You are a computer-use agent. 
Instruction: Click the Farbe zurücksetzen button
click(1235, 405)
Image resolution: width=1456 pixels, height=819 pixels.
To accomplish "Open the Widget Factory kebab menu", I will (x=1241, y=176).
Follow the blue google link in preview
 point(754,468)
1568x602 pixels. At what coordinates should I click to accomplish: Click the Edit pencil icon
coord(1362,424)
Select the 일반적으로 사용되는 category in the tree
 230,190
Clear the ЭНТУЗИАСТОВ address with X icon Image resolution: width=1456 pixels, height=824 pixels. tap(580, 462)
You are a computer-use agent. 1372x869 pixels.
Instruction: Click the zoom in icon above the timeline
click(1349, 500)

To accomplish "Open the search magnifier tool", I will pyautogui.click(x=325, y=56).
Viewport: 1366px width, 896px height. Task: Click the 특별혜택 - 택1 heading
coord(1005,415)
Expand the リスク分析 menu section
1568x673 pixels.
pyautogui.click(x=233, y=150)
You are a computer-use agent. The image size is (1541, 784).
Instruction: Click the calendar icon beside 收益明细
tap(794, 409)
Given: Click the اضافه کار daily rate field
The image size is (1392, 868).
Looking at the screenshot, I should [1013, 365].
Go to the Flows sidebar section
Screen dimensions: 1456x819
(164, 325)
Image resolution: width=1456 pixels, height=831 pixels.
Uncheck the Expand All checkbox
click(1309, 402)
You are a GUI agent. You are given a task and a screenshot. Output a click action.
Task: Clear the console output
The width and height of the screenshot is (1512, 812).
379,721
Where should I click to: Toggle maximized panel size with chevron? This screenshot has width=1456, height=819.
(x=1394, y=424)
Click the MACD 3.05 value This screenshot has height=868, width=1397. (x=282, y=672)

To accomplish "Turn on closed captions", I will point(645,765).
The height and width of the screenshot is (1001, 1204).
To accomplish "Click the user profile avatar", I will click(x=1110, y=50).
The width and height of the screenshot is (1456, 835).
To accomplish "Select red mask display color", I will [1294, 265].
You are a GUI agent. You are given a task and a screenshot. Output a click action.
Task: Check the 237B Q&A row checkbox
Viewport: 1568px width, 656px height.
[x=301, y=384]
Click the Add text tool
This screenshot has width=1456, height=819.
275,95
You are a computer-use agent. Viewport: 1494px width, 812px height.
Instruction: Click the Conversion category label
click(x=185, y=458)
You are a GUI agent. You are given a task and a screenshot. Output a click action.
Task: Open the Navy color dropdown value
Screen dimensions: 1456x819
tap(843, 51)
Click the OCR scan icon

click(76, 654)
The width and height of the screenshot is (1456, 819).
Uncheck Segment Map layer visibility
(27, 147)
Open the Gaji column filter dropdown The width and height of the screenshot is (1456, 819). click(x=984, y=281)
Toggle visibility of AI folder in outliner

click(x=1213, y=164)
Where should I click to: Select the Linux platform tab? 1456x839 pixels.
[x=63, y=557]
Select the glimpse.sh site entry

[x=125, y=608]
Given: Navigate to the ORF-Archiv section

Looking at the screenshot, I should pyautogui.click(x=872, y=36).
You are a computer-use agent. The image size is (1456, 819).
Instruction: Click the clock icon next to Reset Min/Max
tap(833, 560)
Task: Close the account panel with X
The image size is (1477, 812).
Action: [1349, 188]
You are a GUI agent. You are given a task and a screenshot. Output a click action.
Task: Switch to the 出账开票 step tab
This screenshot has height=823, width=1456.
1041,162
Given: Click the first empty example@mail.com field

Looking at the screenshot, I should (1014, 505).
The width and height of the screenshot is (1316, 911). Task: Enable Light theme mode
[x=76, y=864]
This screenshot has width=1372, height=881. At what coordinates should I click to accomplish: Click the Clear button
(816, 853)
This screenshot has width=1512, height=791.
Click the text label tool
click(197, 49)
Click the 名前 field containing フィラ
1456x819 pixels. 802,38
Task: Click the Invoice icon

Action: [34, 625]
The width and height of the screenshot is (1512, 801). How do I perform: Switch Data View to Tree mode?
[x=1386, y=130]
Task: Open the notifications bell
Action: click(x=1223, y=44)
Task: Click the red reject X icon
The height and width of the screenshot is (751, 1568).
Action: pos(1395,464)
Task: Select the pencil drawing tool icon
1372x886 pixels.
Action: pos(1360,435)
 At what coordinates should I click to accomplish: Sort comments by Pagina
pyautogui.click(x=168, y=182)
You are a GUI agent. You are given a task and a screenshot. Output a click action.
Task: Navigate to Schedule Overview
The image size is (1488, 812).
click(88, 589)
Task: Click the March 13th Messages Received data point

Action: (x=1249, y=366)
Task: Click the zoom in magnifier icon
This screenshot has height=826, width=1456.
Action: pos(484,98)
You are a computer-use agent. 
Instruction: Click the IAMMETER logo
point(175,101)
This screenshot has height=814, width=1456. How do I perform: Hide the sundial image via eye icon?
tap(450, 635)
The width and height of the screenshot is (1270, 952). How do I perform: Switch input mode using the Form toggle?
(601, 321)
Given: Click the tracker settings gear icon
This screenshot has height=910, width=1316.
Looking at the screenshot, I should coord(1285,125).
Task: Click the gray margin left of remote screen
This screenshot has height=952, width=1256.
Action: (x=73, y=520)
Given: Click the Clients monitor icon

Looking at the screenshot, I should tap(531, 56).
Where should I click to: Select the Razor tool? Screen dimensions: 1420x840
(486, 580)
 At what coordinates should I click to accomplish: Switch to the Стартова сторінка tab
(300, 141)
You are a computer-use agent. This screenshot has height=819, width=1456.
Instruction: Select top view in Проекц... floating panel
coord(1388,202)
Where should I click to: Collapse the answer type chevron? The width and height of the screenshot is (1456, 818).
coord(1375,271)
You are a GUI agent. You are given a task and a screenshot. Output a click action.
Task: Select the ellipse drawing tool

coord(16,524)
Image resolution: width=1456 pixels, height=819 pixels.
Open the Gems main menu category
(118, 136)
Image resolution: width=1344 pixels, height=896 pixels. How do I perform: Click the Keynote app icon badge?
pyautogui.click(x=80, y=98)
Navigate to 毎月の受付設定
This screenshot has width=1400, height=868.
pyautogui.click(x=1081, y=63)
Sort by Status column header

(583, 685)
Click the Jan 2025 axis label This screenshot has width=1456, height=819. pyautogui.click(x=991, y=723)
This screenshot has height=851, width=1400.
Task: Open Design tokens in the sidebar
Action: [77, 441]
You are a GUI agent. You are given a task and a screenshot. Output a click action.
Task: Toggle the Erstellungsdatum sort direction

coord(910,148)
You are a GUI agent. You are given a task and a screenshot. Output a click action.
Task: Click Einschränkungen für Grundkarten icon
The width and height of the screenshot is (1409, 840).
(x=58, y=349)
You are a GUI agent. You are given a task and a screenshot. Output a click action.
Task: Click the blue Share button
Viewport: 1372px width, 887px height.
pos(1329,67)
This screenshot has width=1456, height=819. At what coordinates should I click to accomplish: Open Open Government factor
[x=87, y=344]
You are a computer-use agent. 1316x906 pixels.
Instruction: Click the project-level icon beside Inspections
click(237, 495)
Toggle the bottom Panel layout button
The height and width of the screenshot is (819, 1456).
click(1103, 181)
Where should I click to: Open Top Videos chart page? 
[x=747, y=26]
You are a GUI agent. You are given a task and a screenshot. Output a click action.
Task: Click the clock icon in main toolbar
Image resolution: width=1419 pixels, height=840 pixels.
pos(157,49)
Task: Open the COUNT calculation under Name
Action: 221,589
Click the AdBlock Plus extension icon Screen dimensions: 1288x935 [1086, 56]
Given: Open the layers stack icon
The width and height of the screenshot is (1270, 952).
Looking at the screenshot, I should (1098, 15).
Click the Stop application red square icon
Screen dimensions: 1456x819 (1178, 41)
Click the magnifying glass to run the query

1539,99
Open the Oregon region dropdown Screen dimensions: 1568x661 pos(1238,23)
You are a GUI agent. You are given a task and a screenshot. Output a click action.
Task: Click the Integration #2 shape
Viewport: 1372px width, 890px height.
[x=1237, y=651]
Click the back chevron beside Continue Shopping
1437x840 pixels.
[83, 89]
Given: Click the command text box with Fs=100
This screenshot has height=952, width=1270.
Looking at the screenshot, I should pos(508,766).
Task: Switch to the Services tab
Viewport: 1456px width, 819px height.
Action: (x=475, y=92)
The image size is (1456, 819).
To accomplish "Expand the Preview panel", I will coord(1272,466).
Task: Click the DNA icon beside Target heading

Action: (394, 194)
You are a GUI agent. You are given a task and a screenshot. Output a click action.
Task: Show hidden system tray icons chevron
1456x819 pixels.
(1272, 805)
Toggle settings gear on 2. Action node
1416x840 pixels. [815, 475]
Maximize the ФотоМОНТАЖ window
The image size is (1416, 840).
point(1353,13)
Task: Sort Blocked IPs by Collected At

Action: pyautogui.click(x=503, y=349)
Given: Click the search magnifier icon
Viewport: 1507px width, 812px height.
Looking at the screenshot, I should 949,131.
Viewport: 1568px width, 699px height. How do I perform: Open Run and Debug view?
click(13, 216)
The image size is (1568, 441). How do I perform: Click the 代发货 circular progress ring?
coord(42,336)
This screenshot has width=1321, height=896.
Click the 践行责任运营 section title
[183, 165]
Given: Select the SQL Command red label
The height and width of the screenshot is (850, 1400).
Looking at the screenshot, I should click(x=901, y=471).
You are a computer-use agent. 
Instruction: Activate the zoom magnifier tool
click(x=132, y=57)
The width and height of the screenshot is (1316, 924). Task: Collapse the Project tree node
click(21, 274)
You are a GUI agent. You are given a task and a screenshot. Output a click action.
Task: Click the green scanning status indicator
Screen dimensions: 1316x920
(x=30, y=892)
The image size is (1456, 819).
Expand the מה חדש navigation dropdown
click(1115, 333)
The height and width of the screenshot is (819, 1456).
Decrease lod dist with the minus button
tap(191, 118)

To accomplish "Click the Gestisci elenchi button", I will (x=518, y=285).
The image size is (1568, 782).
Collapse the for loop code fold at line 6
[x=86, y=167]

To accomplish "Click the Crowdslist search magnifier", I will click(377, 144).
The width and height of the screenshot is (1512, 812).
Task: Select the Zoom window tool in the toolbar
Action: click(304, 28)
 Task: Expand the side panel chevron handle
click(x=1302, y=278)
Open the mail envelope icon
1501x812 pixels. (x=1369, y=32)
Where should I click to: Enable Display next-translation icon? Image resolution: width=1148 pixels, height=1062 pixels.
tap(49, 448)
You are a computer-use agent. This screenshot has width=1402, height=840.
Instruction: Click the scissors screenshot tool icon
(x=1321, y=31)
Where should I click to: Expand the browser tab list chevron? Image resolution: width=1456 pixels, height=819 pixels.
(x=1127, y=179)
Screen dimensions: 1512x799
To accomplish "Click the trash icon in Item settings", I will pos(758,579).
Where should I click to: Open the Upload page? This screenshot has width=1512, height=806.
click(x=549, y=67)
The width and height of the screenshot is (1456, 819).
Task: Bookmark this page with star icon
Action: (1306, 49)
■ ■ ■ ■
**Work to be completed**
Look through the entries above, and wherever a line holds the string "color", copy it.

**Answer section**
To accomplish "Select red mask display color", I will [1294, 265].
Task: Open the Navy color dropdown value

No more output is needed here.